▶ Problem
Once you have read the entries, copy all of them exactly.

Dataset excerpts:
----
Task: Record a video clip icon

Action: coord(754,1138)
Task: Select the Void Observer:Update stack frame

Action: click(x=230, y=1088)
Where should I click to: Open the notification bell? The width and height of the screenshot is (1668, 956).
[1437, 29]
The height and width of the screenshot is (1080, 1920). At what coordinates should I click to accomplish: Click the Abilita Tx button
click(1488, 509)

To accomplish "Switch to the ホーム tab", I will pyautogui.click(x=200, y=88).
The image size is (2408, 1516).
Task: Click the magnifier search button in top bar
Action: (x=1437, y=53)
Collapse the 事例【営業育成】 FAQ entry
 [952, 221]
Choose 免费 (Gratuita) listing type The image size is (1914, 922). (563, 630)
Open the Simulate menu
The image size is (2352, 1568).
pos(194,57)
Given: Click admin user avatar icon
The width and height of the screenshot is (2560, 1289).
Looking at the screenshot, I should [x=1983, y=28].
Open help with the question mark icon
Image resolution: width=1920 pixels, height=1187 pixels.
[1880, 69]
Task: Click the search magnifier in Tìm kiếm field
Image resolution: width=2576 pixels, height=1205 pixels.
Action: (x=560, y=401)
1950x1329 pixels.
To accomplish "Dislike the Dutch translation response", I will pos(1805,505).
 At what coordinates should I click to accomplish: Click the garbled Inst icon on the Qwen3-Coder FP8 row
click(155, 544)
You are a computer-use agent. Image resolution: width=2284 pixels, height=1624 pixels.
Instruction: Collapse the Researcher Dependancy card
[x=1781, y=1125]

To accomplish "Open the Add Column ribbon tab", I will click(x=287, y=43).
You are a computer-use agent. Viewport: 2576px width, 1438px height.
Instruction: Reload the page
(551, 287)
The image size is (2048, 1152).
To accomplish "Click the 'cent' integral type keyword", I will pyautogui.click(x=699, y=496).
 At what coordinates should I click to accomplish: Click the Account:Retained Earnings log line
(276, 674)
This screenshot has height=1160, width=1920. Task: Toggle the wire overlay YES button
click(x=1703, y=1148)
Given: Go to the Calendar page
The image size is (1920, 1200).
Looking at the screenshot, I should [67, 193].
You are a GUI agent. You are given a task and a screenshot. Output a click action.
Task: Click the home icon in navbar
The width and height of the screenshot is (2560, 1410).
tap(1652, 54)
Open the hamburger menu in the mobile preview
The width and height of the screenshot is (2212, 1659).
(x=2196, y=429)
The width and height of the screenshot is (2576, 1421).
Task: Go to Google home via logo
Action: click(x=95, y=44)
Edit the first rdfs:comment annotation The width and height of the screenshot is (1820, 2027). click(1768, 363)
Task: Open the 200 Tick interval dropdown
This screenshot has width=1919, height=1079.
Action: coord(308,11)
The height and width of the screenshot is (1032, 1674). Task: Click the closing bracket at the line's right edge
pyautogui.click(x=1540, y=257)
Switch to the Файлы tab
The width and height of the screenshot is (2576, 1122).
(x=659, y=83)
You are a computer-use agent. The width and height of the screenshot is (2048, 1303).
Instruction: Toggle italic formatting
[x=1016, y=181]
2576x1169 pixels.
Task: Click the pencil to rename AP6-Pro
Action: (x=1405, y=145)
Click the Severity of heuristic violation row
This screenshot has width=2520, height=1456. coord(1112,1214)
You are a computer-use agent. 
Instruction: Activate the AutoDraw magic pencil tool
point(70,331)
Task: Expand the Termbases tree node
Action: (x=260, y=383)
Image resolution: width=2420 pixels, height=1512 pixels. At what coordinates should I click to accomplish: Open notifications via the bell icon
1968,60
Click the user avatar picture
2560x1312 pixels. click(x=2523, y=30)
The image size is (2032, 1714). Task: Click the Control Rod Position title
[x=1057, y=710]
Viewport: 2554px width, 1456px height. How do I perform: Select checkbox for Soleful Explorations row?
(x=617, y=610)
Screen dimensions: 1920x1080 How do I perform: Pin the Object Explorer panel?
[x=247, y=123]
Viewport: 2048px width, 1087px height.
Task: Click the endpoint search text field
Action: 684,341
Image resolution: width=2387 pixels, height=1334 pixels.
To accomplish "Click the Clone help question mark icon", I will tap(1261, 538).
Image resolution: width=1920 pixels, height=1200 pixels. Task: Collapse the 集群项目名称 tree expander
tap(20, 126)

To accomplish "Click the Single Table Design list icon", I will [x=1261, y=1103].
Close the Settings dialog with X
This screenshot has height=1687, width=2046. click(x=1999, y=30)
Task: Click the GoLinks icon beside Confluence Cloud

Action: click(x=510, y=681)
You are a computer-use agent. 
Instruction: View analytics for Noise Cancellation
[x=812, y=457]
----
▶ Answer space
Task: Record a video clip icon

Action: coord(754,1138)
Task: Select the Void Observer:Update stack frame

Action: click(x=230, y=1088)
Where should I click to: Open the notification bell? The width and height of the screenshot is (1668, 956).
[1437, 29]
The height and width of the screenshot is (1080, 1920). At what coordinates should I click to accomplish: Click the Abilita Tx button
click(1488, 509)

To accomplish "Switch to the ホーム tab", I will pyautogui.click(x=200, y=88).
The image size is (2408, 1516).
Task: Click the magnifier search button in top bar
Action: (x=1437, y=53)
Collapse the 事例【営業育成】 FAQ entry
 [952, 221]
Choose 免费 (Gratuita) listing type The image size is (1914, 922). (563, 630)
Open the Simulate menu
The image size is (2352, 1568).
pos(194,57)
Given: Click admin user avatar icon
The width and height of the screenshot is (2560, 1289).
Looking at the screenshot, I should [x=1983, y=28].
Open help with the question mark icon
Image resolution: width=1920 pixels, height=1187 pixels.
[1880, 69]
Task: Click the search magnifier in Tìm kiếm field
Image resolution: width=2576 pixels, height=1205 pixels.
Action: (x=560, y=401)
1950x1329 pixels.
To accomplish "Dislike the Dutch translation response", I will pos(1805,505).
 At what coordinates should I click to accomplish: Click the garbled Inst icon on the Qwen3-Coder FP8 row
click(155, 544)
You are a computer-use agent. Image resolution: width=2284 pixels, height=1624 pixels.
Instruction: Collapse the Researcher Dependancy card
[x=1781, y=1125]

To accomplish "Open the Add Column ribbon tab", I will click(x=287, y=43).
You are a computer-use agent. Viewport: 2576px width, 1438px height.
Instruction: Reload the page
(551, 287)
The image size is (2048, 1152).
To accomplish "Click the 'cent' integral type keyword", I will pyautogui.click(x=699, y=496).
 At what coordinates should I click to accomplish: Click the Account:Retained Earnings log line
(276, 674)
This screenshot has height=1160, width=1920. Task: Toggle the wire overlay YES button
click(x=1703, y=1148)
Given: Go to the Calendar page
The image size is (1920, 1200).
Looking at the screenshot, I should [67, 193].
You are a GUI agent. You are given a task and a screenshot. Output a click action.
Task: Click the home icon in navbar
The width and height of the screenshot is (2560, 1410).
tap(1652, 54)
Open the hamburger menu in the mobile preview
The width and height of the screenshot is (2212, 1659).
(x=2196, y=429)
The width and height of the screenshot is (2576, 1421).
Task: Go to Google home via logo
Action: click(x=95, y=44)
Edit the first rdfs:comment annotation The width and height of the screenshot is (1820, 2027). click(1768, 363)
Task: Open the 200 Tick interval dropdown
This screenshot has width=1919, height=1079.
Action: coord(308,11)
The height and width of the screenshot is (1032, 1674). Task: Click the closing bracket at the line's right edge
pyautogui.click(x=1540, y=257)
Switch to the Файлы tab
The width and height of the screenshot is (2576, 1122).
(x=659, y=83)
You are a computer-use agent. The width and height of the screenshot is (2048, 1303).
Instruction: Toggle italic formatting
[x=1016, y=181]
2576x1169 pixels.
Task: Click the pencil to rename AP6-Pro
Action: (x=1405, y=145)
Click the Severity of heuristic violation row
This screenshot has width=2520, height=1456. coord(1112,1214)
You are a computer-use agent. 
Instruction: Activate the AutoDraw magic pencil tool
point(70,331)
Task: Expand the Termbases tree node
Action: (x=260, y=383)
Image resolution: width=2420 pixels, height=1512 pixels. At what coordinates should I click to accomplish: Open notifications via the bell icon
1968,60
Click the user avatar picture
2560x1312 pixels. click(x=2523, y=30)
The image size is (2032, 1714). Task: Click the Control Rod Position title
[x=1057, y=710]
Viewport: 2554px width, 1456px height. How do I perform: Select checkbox for Soleful Explorations row?
(x=617, y=610)
Screen dimensions: 1920x1080 How do I perform: Pin the Object Explorer panel?
[x=247, y=123]
Viewport: 2048px width, 1087px height.
Task: Click the endpoint search text field
Action: 684,341
Image resolution: width=2387 pixels, height=1334 pixels.
To accomplish "Click the Clone help question mark icon", I will tap(1261, 538).
Image resolution: width=1920 pixels, height=1200 pixels. Task: Collapse the 集群项目名称 tree expander
tap(20, 126)

To accomplish "Click the Single Table Design list icon", I will [x=1261, y=1103].
Close the Settings dialog with X
This screenshot has height=1687, width=2046. click(x=1999, y=30)
Task: Click the GoLinks icon beside Confluence Cloud

Action: click(x=510, y=681)
You are a computer-use agent. 
Instruction: View analytics for Noise Cancellation
[x=812, y=457]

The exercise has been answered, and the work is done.